Record extracts
_ _ _

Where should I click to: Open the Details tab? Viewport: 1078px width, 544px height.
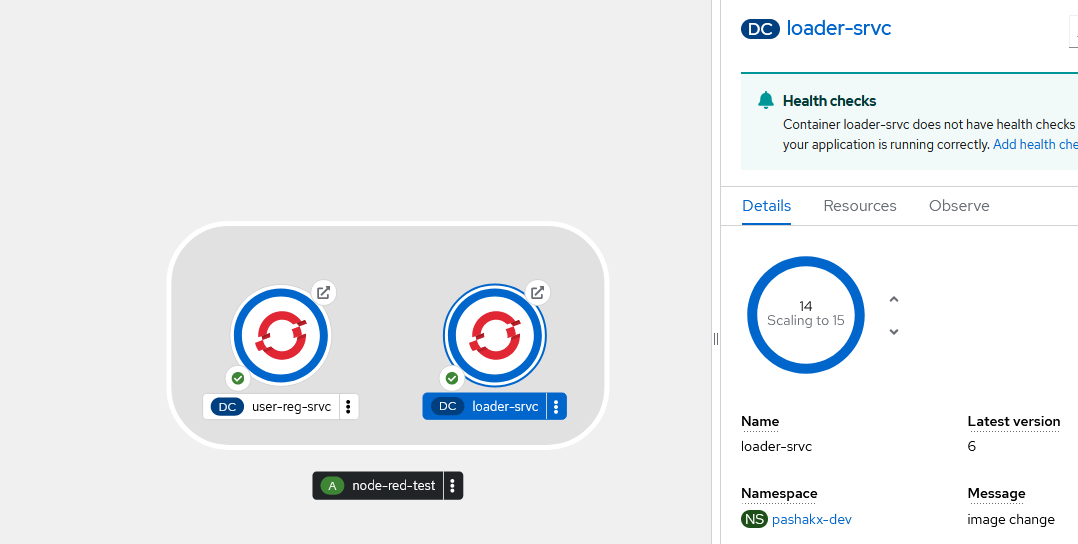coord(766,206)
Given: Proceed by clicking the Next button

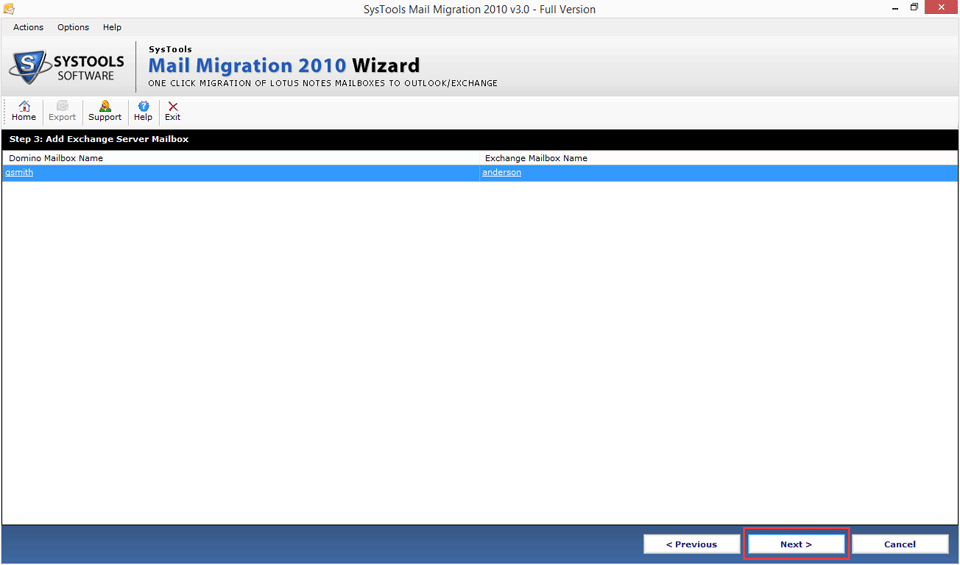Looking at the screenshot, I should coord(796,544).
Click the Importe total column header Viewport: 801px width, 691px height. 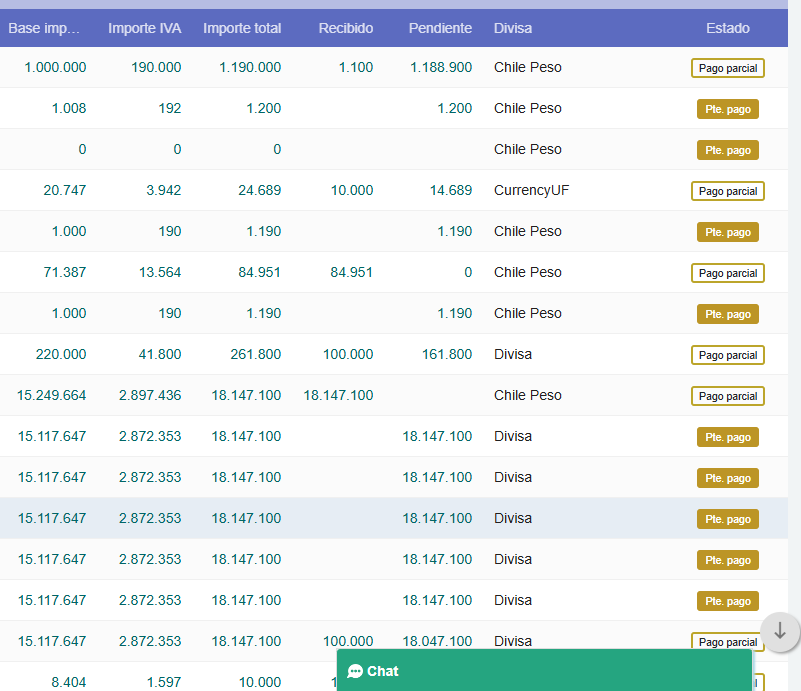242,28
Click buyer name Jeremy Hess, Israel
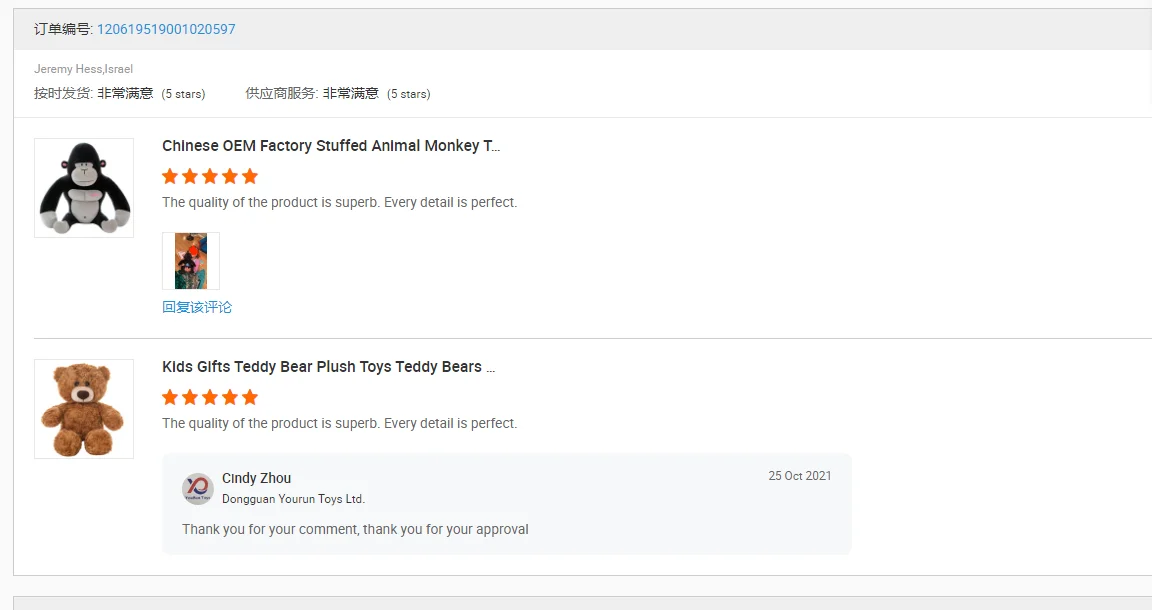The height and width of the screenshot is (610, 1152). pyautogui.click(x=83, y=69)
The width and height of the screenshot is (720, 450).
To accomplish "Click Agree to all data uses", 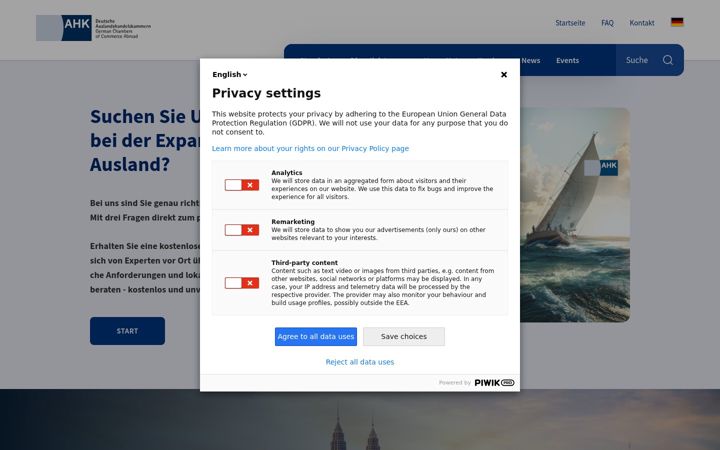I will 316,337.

_ _ _

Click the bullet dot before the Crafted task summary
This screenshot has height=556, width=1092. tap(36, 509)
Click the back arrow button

_ _ _

Exercise goal
Write out exactly the lines above from the line with "Click the bullet" through the line with "Click the back arrow button", both of them included, and leave out all other lines.

Exercise result
Click the bullet dot before the Crafted task summary
This screenshot has height=556, width=1092. tap(36, 509)
Click the back arrow button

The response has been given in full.